Plus de 50 pays, dont le Canada, sont à Santa Marta, en Colombie, cette semaine pour des pourparlers de haut niveau sur la façon de réduire la dépendance de l'économie mondiale au pétrole, au gaz et au charbon.
La réunion ministérielle de deux jours est le point central politique de la First Conference on Transitioning away from Fossil Fuels, coparrainée par la Colombie et les Pays‑Bas. Elle intervient dans un contexte de frustration chez certains gouvernements et défenseurs du climat: des années de négociations climatiques de l'ONU n'ont pas agi de manière directe ou assez rapide sur la production de combustibles fossiles, alors que le pétrole, le gaz et le charbon restent les principaux moteurs du réchauffement climatique.

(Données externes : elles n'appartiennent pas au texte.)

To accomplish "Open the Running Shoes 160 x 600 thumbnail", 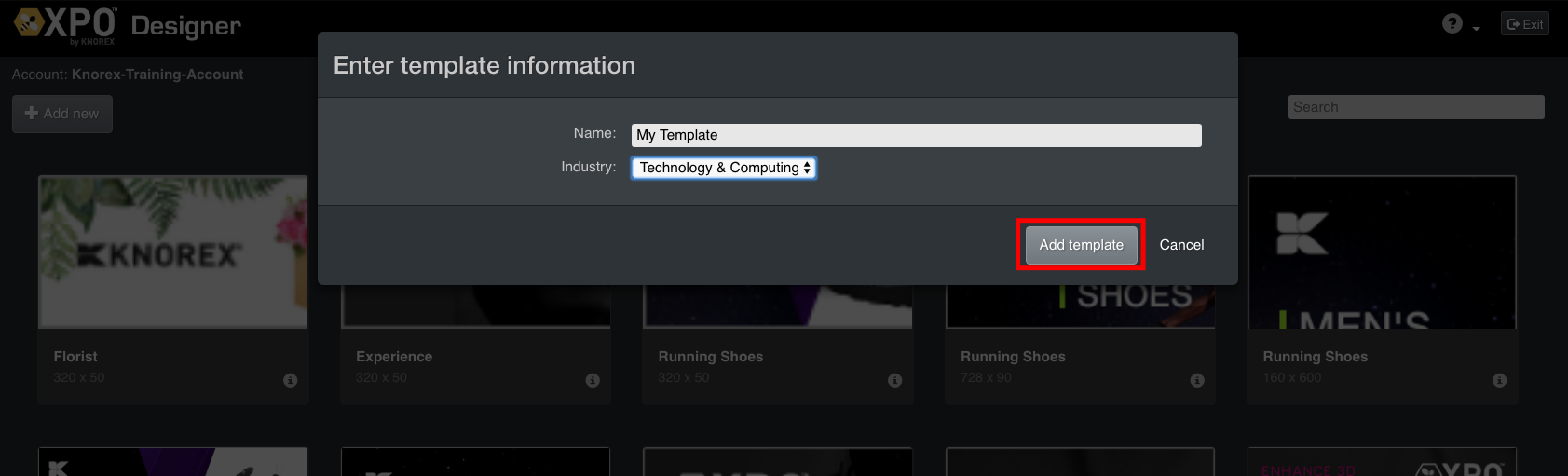I will (x=1382, y=252).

Ce rassemblement vise à faire avancer la planification, et non à produire des accords contraignants. Les organisateurs le présentent comme un moyen de créer un élan politique entre des pays prêts à accélérer la transition en dehors du processus formel de l'ONU, avant de futurs pourparlers climatiques mondiaux où le financement et les calendriers devraient demeurer des sujets difficiles.
Pourquoi ces pourparlers comptent
La question centrale n'est plus seulement de savoir si les pays doivent sortir des combustibles fossiles, mais comment ils paieront cette transition, à quelle vitesse elle pourrait se faire et ce qui remplacera les systèmes énergétiques dont dépendent encore de nombreuses économies.

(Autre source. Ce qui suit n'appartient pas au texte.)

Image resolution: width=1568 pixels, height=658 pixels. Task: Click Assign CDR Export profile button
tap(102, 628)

Stientje van Veldhoven, ministre néerlandaise de la politique climatique et de la croissance verte, a présenté ce changement comme une question à la fois climatique et de sécurité. «La conclusion est inévitable: nous devons nous détourner des combustibles fossiles — pas seulement parce que c'est bon pour le climat, mais parce que cela renforce notre indépendance énergétique et notre sécurité», a‑t‑elle déclaré.

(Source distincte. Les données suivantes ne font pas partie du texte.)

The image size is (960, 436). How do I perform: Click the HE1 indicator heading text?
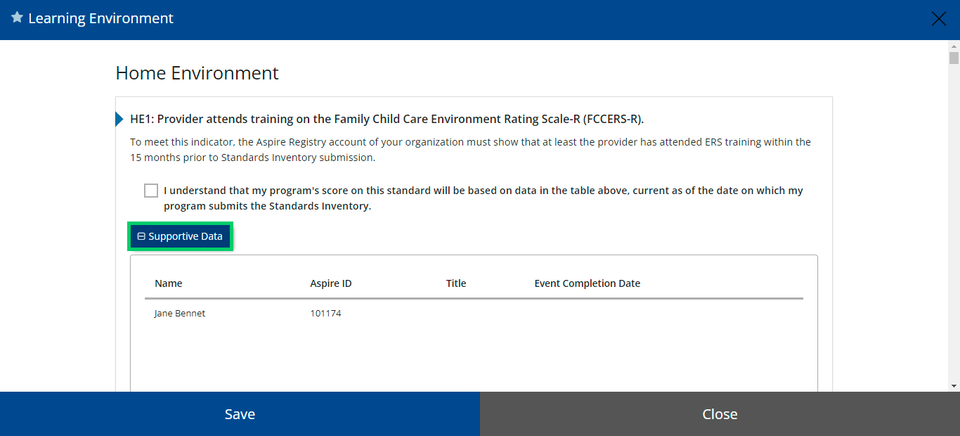tap(387, 119)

Les discussions se sont concentrées sur le financement pour les pays en développement, qui affrontent souvent des coûts d'emprunt élevés et un accès limité au capital. Les participants ont également débattu des marchés du carbone, des subventions gouvernementales et de la manière d'éviter de reproduire des schémas d'utilisation des terres et d'exploitation des ressources qui ont nui aux communautés.
Le rôle complexe du Canada
La présence du Canada est notable parce qu'il est le plus grand producteur de pétrole et de gaz représenté à la conférence, selon un reportage de la CBC. Les défenseurs ont salué la participation d'Ottawa, mais ont souligné la tension entre la présence à un sommet sur la fin des combustibles fossiles et des mesures nationales récentes, notamment l'approbation de l'expansion du gaz naturel liquéfié et la création d'un fonds souverain qui pourrait soutenir des projets pétroliers et gaziers jugés d'intérêt national.
José Bravo, directeur exécutif de la Just Transition Alliance, a averti que les détails de toute transition seront importants, surtout si des solutions énergétiques transitoires créent de nouveaux fardeaux environnementaux. Il a exprimé des inquiétudes au sujet de l'énergie nucléaire et des effets de l'exploitation de l'uranium sur certaines communautés.
La Colombie met la question en avant
Le président colombien Gustavo Petro a profité du premier jour pour avertir que l'avenir de l'Amazonie est lié à la crise climatique, affirmant que sans la forêt tropicale «nous atteignons un point de non‑retour». Il a aussi soutenu que les pourparlers climatiques de l'ONU ont été insuffisants et a appelé à une action plus large au‑delà des seuls gouvernements.
La Colombie illustre elle‑même le défi. Petro s'est engagé à arrêter les nouvelles explorations pétrolières et gazières et à orienter le pays vers une économie post‑combustibles fossiles, alors que le pays reste fortement dépendant des exportations de pétrole et de charbon. À l'extérieur de la conférence, des membres d'un syndicat minier ont protesté contre Petro et contre l'événement.
Tuvalu, un petit État insulaire du Pacifique Sud situé en basse altitude et considéré comme très vulnérable à la montée des eaux, doit accueillir la prochaine conférence sur la transition hors des combustibles fossiles. Cela signifie que les pourparlers de Santa Marta doivent être compris comme une étape d'un effort politique plus long: une épreuve pour savoir si les pays peuvent transformer un large accord sur la sortie des combustibles fossiles en plans concrets, en financement et en échéanciers.